The World Championship concluded at the 1986 Ulster Grand Prix where Robinson achieved a memorable performance in the Formula 1 Race. In wet conditions Robinson claimed victory over Joey Dunlop, who at that time was the newly crowned World TT Formula 1 Champion. Robinson's further endeavours at the meeting resulted in disappointment in the TT Classic Race which saw him retire with a blown engine whilst Dunlop upped the outright lap record to 120.83 mi/h.

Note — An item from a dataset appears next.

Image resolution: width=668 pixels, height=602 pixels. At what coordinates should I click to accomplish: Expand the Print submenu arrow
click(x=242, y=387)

A collection of results saw Robinson standing on the threshold of what promised to be a brilliant international career, being on the cusp of signing a full-time contract with the factory Suzuki Racing Team when he became the 13th rider to die on the Oliver's Mount circuit at Scarborough. Competing at the circuit for the first time, Robinson crashed in dense undergrowth and trees on the uphill Quarry Hills section on his sixth lap of practice. He suffered head injuries and a broken leg, and died in the evening in Hull Royal Infirmary.

==Legacy==
===Neil Robinson Trophy===
Robinson's name remains very popular within the motorcycle racing fraternity. The Neil Robinson Trophy is considered as one of the most prestigious in Irish Motorcycle Racing. The trophy is awarded to the winner of the Irish Minibike Championship. Previous winners of the trophy include Joey Dunlop, Carl Fogarty and Alastair Seeley.

===90 Club===
The 90 Club was a group formed to support Robinson during his racing career.

==Donny Robinson==

Robinson's older brother, Donny Robinson (1956 - 1999), was killed in a racing accident at the 1999 North West 200 at Coleraine. He crashed heavily at the Mill Road Roundabout whilst riding a 125cc machine during a wet practice session and died the next morning at Coleraine Hospital from multiple injuries. Aged 43 at the time of death, Donny had retired from his Grand Prix career in 1985 to concentrate on road racing.